BACAAN TERPILIH

━━━━━━━━

Dahulu. Dahulu sekali. Banyak orang mengenal kembali agamanya setelah lepas dalam pengembaraan tak tentu arah. Telah sekian banyak dunia mereka jejak. Jalan-jalan jahiliyah pun telah mereka susuri hingga penuh dengan jejak tapak mereka . Hingga akhirnya Zat Yang Maha memberi petunjuk menuntun mereka kembali pulang. Pulang dari petualangan dosa-dosa. Pulang dari pengembaraan tak tentu arah. Kembali ke rumah-Nya dengan penuh ridha. Damai dalam ketenangan ikhlas menyembah-Nya.
Di balik itu semua ada jiwa-jiwa yang juga ikhlas dan penuh keridhaan. Allah telah memilih mereka untuk menyampaikan wahyu-wahyu-Nya. Lalu disampaikanlah ia kepada para petualang dan pengembara itu. Lewat mereka akhirnya Allah izinkan para petualang dan pengembara itu pulang. Jiwa-jiwa mereka hanya berkekuatan hati yang ikhlas. Menyampai nasehat dengan tiada harap kecuali ridha-Nya.
Kekuatan mereka hanya didukung oleh senjata panah. Namun adalah ia panah hidayah. Satu panah laksana ribuan peluru. Bahkan ia bagai amunisi yang tiada dapat dihitung. Sebab para penembaknya telah terlatih. Mereka hanya punya satu keistimewaan. Ialah ikhlas.

━━━━━━━━

KUTIPAN BARIS
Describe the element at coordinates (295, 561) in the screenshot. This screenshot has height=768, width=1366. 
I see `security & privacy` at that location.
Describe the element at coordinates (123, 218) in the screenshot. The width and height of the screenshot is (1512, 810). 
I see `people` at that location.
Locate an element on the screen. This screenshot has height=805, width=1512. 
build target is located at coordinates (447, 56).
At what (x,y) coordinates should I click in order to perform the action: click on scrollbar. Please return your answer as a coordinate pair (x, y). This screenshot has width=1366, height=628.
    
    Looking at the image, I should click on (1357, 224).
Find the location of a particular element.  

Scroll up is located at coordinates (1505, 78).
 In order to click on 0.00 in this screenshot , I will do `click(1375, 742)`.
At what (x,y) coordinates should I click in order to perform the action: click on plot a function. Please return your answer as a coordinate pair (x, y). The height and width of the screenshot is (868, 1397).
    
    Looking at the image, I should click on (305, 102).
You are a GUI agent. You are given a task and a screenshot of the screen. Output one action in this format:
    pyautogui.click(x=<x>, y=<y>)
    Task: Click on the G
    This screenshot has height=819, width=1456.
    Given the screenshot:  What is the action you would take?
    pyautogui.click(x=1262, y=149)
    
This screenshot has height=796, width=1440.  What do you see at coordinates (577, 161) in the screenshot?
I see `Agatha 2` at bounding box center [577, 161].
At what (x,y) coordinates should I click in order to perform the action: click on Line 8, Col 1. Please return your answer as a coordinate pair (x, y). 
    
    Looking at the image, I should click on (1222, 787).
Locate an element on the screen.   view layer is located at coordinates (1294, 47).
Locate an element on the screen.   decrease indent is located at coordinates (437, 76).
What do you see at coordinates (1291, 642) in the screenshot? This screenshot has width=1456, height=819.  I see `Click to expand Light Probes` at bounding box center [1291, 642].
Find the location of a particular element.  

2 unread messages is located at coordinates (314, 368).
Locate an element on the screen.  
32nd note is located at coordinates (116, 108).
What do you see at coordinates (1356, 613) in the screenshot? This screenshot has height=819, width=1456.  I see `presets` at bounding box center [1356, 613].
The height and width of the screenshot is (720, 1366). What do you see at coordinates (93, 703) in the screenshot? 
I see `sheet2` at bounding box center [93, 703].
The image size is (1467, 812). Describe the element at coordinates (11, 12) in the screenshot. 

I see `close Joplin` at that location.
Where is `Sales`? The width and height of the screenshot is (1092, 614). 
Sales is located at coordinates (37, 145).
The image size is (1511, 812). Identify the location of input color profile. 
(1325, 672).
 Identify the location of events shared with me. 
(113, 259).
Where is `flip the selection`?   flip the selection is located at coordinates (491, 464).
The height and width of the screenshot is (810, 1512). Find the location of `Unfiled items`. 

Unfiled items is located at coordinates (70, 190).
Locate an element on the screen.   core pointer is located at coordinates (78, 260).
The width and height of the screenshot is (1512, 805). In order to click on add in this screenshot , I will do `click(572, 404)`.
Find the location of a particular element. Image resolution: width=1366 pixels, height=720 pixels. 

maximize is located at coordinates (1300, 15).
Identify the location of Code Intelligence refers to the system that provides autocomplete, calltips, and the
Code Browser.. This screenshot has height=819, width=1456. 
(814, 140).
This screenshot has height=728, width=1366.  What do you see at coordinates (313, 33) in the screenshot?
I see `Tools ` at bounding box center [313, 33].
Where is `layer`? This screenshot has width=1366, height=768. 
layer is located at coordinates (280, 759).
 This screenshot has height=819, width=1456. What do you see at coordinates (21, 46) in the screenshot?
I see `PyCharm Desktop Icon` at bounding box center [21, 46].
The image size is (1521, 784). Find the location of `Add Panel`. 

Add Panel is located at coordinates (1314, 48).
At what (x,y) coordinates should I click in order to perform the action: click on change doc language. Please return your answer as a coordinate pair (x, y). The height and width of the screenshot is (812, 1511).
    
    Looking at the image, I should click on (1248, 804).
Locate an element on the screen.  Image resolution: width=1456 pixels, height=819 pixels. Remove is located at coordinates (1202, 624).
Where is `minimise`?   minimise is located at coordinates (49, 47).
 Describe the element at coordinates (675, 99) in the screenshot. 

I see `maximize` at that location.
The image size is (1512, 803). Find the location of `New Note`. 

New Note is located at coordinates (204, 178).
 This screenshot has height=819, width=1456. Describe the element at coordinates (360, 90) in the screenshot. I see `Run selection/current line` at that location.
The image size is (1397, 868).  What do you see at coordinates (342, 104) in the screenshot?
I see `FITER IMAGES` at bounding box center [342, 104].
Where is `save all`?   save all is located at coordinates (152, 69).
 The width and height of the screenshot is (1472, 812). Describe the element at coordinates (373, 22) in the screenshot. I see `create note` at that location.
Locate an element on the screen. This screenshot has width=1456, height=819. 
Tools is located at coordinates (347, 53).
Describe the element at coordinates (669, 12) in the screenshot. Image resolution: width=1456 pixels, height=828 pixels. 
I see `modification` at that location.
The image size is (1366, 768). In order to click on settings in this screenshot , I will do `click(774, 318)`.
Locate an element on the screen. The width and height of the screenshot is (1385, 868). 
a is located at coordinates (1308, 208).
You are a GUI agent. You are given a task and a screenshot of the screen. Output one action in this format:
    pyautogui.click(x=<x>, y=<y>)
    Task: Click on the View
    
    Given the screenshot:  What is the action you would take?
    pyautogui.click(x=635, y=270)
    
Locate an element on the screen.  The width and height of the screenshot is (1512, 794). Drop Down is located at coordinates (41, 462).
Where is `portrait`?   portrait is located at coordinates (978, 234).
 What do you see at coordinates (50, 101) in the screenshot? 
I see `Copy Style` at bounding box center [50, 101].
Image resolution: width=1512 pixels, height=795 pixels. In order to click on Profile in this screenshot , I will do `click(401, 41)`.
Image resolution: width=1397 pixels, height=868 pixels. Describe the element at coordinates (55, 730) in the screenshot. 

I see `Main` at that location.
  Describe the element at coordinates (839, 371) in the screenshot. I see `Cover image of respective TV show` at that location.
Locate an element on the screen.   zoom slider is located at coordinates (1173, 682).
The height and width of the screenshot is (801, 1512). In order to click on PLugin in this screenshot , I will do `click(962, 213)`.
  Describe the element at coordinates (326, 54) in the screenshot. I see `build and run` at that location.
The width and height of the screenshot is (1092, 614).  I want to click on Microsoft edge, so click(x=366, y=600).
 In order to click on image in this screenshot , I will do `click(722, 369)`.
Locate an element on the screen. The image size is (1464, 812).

━━━━━━━━

LATIHAN SINGKAT 1
Dalam bacaan tentang jalan pulang kepada agama, apa satu-satunya keistimewaan para penembak panah hidayah?
LATIHAN SINGKAT 2
Teruskan bacaan tentang jalan pulang kepada agama mulai dari kalimat terakhirnya.

HASIL TUGAS 1
Satu-satunya keistimewaan mereka adalah ikhlas.

HASIL TUGAS 2
Namun kini bukan lagi dahulu. Panah-panah itu telah berganti sebuah senjata dengan benaman teknologi mutakhir. Satu senjata laksana milyaran panah-panah. Ia telah mampu menggantikan senjata tempoe doeloe. Dan memang ia telah ditahbiskan untuk itu.
Rasa-rasanya sudah tak ada lagi para penyampai wahyu bersenjata panah. Sebab panah tak bisa bicara. Sebab panah harus senantiasa diasah. Sebab panah tak bisa sendiri bekerja. Menggunakannya memerlukan keahlian. Dan keahlian tiada mungkin didapat kecuali dengan pengorbanan waktu, tenaga dan pikiran. Meski mendapatkan panah tak perlu biaya besar, tapi menggunakannya menuntut pengorbanan yang besar.
Maka kini bermunculan para penyampai wahyu yang tak lagi mau bersenjatakan panah. Sebab mereka tak punya waktu untuk memperoleh keahlian menggunakan panah. Bahkan di antara mereka ada yang memang tak mau melewatkan waktunya untuk memperoleh keahlian memanah. Mereka lebih percaya diri dengan senjata super canggih. Sebab ia bisa bicara. Ia juga tak perlu diasah. Dan ia juga mampu sendiri bekerja.
Tapi para penyampai wahyu itu lupa. Bahwa senjata super canggih itu tak punya hati. Ruang di mana ikhlas dan ridha selalu menempatinya. Terlebih saat mereka lupa masuk ke medan laga namun senjata tertinggal di rumah. Berharap menuntun para petualang dan para pengembara agar kembali pulang, apa daya senjata telah hilang.
Fairuz Ahmad.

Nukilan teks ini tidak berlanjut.